- Genre: Documentary
- Narrated by: David Attenborough
- Country of origin: United Kingdom
- Original language: English
- No. of episodes: 2

Production
- Running time: 60 minutes

Original release
- Release: 20 September – 27 September 2013

= David Attenborough's Rise of Animals: Triumph of the Vertebrates =

2013 British documentary film

Triumph of the Vertebrates is a 2013 British documentary film by David Attenborough. It is about the evolution of vertebrates. The first part is From the Seas to the Skies, while the second is Dawn of the Mammals.

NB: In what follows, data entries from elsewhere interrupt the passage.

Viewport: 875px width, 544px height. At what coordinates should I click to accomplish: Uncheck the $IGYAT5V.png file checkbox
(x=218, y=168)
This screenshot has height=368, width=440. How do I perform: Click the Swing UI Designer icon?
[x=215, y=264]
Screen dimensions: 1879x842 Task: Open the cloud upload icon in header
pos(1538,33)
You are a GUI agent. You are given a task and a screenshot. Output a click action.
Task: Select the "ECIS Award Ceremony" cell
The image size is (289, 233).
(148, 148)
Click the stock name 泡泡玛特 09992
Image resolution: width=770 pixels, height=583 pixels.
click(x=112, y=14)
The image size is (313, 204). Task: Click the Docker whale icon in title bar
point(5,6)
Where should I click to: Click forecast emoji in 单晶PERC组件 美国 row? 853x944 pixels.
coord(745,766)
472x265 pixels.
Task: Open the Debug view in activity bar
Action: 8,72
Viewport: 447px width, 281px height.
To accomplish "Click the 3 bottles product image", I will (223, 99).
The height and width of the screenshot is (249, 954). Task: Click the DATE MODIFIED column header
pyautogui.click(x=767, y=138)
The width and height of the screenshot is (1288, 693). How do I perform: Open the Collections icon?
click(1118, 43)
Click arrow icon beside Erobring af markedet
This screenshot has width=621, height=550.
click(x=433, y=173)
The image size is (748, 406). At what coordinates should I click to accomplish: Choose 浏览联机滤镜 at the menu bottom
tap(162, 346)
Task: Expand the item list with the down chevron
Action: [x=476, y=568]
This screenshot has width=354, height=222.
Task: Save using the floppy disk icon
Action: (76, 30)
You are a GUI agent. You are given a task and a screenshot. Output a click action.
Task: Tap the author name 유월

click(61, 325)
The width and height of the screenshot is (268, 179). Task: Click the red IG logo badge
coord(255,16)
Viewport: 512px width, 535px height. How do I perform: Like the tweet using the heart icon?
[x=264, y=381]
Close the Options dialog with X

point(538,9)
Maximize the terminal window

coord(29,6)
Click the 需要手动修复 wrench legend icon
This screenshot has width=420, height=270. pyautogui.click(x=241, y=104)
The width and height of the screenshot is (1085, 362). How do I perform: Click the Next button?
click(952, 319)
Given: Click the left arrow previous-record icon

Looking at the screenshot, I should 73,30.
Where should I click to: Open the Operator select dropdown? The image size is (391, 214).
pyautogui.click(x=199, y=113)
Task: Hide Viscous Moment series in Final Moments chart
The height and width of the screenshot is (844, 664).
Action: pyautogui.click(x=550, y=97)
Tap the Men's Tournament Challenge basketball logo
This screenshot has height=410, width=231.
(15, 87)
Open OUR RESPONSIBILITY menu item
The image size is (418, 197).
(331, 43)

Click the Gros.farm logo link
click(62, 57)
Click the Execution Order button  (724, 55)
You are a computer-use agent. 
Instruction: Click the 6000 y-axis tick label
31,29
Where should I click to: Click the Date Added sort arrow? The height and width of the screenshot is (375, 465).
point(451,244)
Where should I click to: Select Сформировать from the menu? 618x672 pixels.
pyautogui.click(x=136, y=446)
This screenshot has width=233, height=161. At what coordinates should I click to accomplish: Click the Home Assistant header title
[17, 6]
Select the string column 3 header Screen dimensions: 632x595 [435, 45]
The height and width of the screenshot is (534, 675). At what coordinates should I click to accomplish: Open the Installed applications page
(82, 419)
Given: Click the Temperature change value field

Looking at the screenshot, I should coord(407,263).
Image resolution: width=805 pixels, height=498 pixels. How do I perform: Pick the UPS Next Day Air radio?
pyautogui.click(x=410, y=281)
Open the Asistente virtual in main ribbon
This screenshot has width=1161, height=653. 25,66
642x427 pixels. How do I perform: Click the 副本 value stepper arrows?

The film uses a circular timetree of life generated by scientists S. Blair Hedges and Sudhir Kumar, from their TimeTree database, as a temporal framework for the production. The timetree was created using animated computer-generated imagery in scenes every 10 minutes during the 2-hour movie. The circular timetree was published by Hedges and Kumar in 2009 and Hedges was consulted during the production of the film.

==Summary==

===Part 1: From the Seas to the Skies===
David Attenborough embarks on an epic 500-million-year journey to unravel the incredible rise of vertebrates. The evolution of animals with backbones is one of the greatest stories in natural history. To tell this story, David presents explosive new fossil evidence from China, a region he has long dreamt of exploring and the frontier of modern paleontological research.

This episode goes through how the vertebrates evolved and came onto land. It details the origins of the vertebrates, which lie in the primitive fish that once swam in ancient seas. Remarkable advances allowed them to make the radical move onto land, and then take to the skies with the advent of flight. Brand new discoveries of fossils - ancient and living - combined with realistic CGI modelling for bodies and skeletons enable David to chart their unexpected journey out of the water to populate all corners of the globe.
- Animals
Myllokunmingia
unidentified Radiodontid
Lampreys
Skates
Parayunnanolepis
Coelacanth
Tiktaalik
Chinese giant salamander
Dinosaurs
Sinosauropteryx
Anchiornis

===Part 2: Dawn of the Mammals===
David Attenborough embarks on an epic 500-million-year journey to unravel the incredible rise of the vertebrates. The evolution of animals with backbones is one of the greatest stories in natural history. To tell this story, David presents explosive new fossil evidence from China, a region he has long dreamt of exploring and the frontier of modern paleontological research. He reveals how vertebrates came to be the dominant form of animal life, and why humans are the heirs to a magnificent evolutionary heritage.

This episode reveals how mammals developed from tiny nocturnal forest dwellers to the dominant form of life on the planet following the death of the dinosaurs. David explains how the meteoric rise of mammals led to an astounding diversity of life and laid the foundations for the ascent of man.